**Written request:**
Rewrite the stretch from the line containing "Image resolution: width=1210" through the end of the records, swapping each "screenshot" for "image" and keeping everything else the same. Return only those lines and leave the pictures out.

**Input rows:**
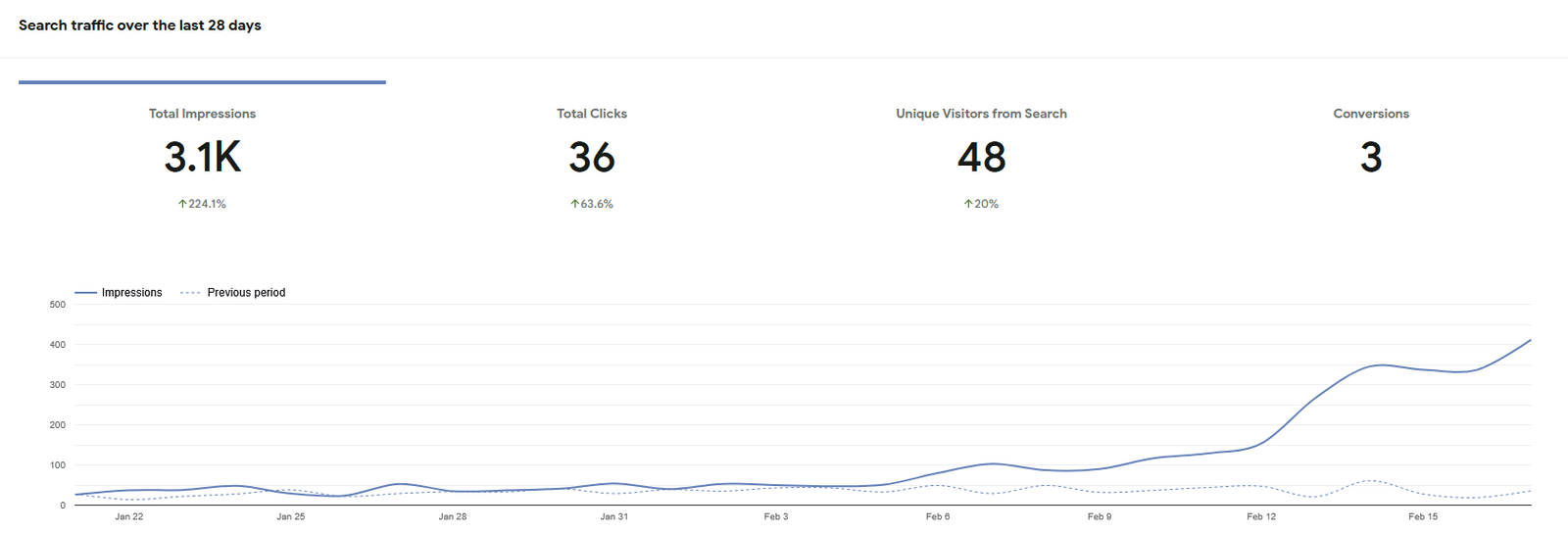1568x533 pixels.
Task: Click the Jan 22 axis date label
Action: (x=129, y=516)
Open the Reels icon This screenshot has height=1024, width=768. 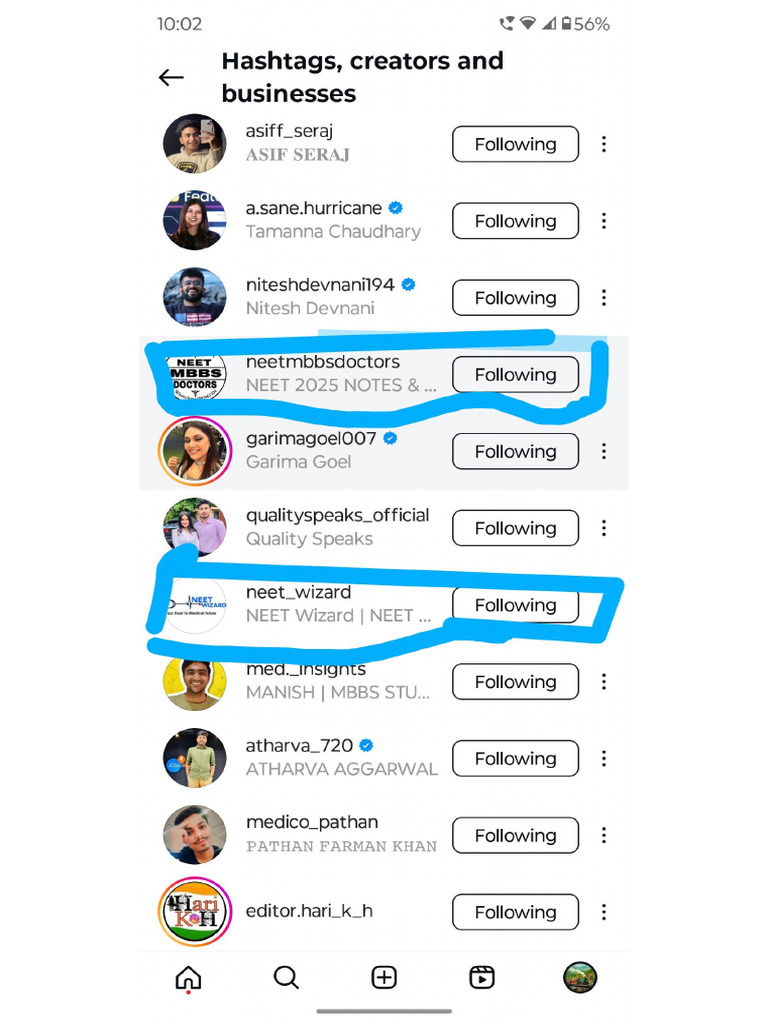click(x=482, y=978)
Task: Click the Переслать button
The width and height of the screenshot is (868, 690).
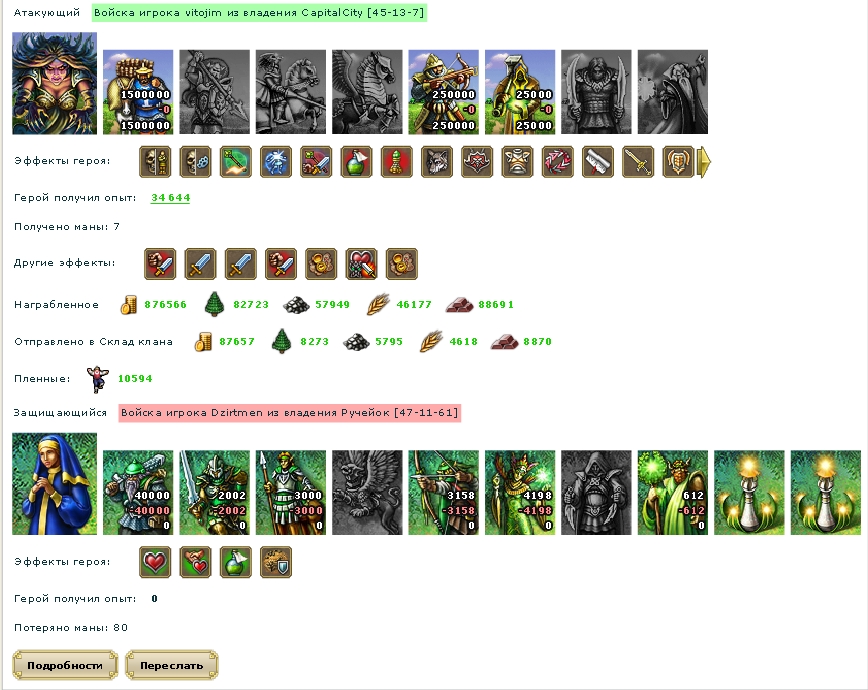Action: tap(172, 665)
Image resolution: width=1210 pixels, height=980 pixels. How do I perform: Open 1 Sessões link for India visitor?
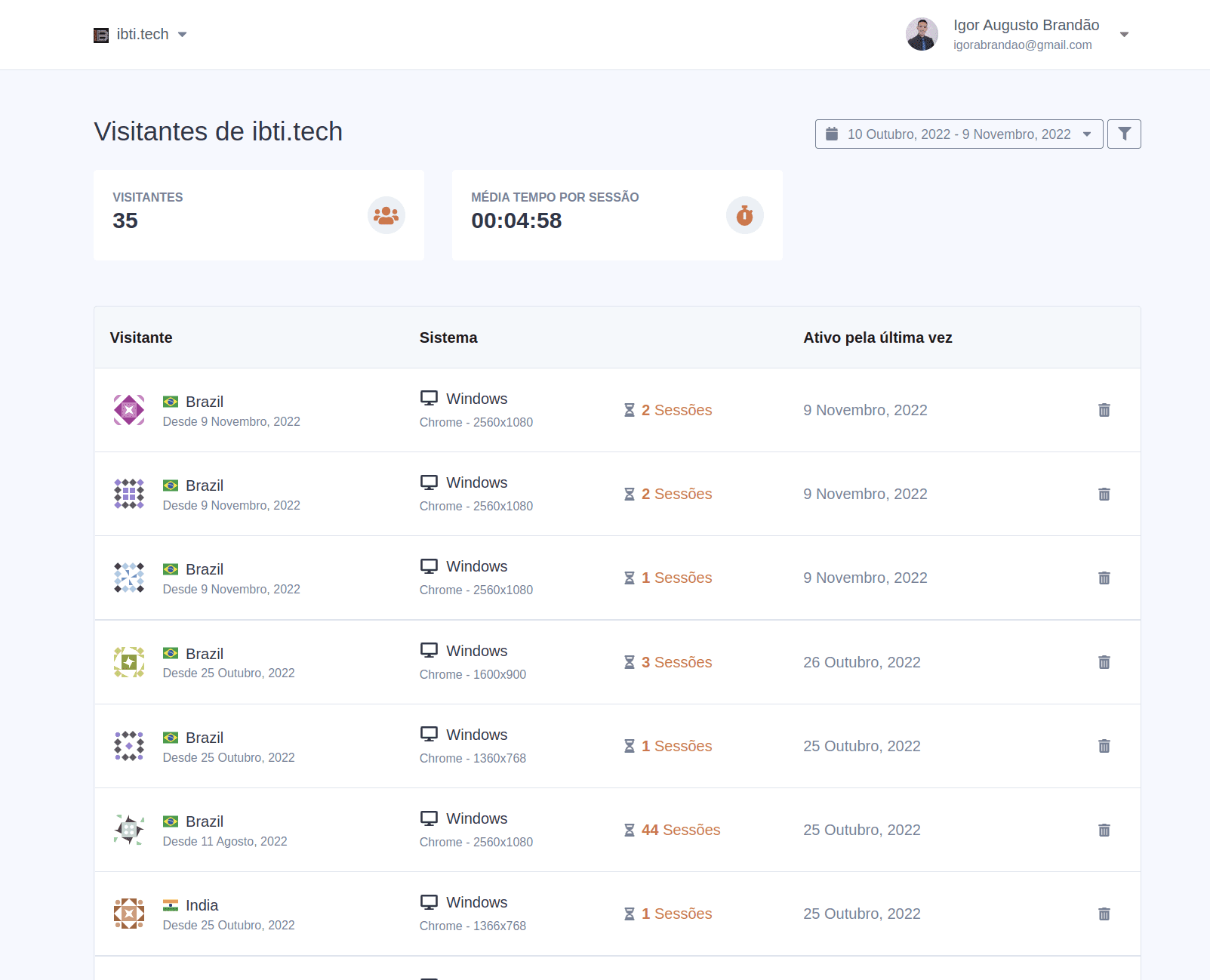[676, 914]
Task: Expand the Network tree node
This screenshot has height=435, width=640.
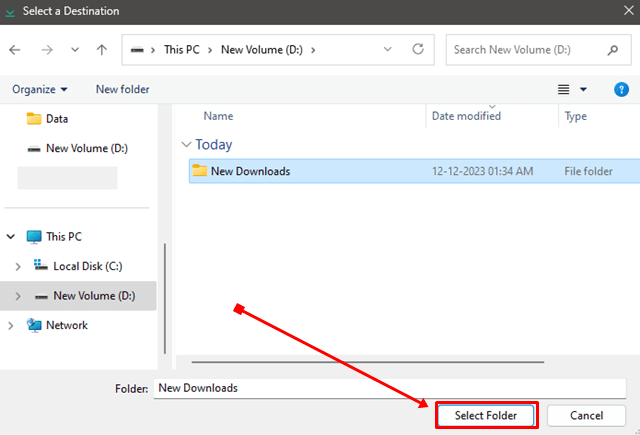Action: coord(11,325)
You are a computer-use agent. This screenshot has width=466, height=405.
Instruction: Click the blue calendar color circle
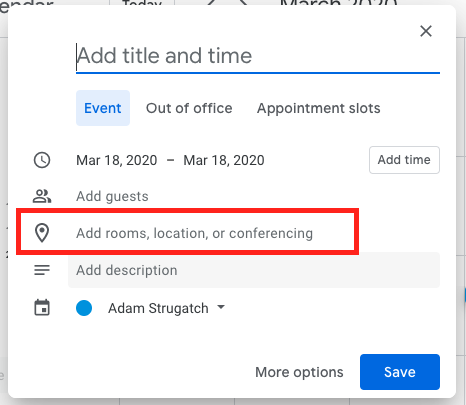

**Result:**
Image resolution: width=1210 pixels, height=980 pixels. How do I perform: Open 1 Sessões link for India visitor?
[676, 914]
Task: Expand the Network tree node
This image has height=435, width=640.
Action: coord(11,325)
You are a computer-use agent. This image has width=466, height=405.
Instruction: Click the blue calendar color circle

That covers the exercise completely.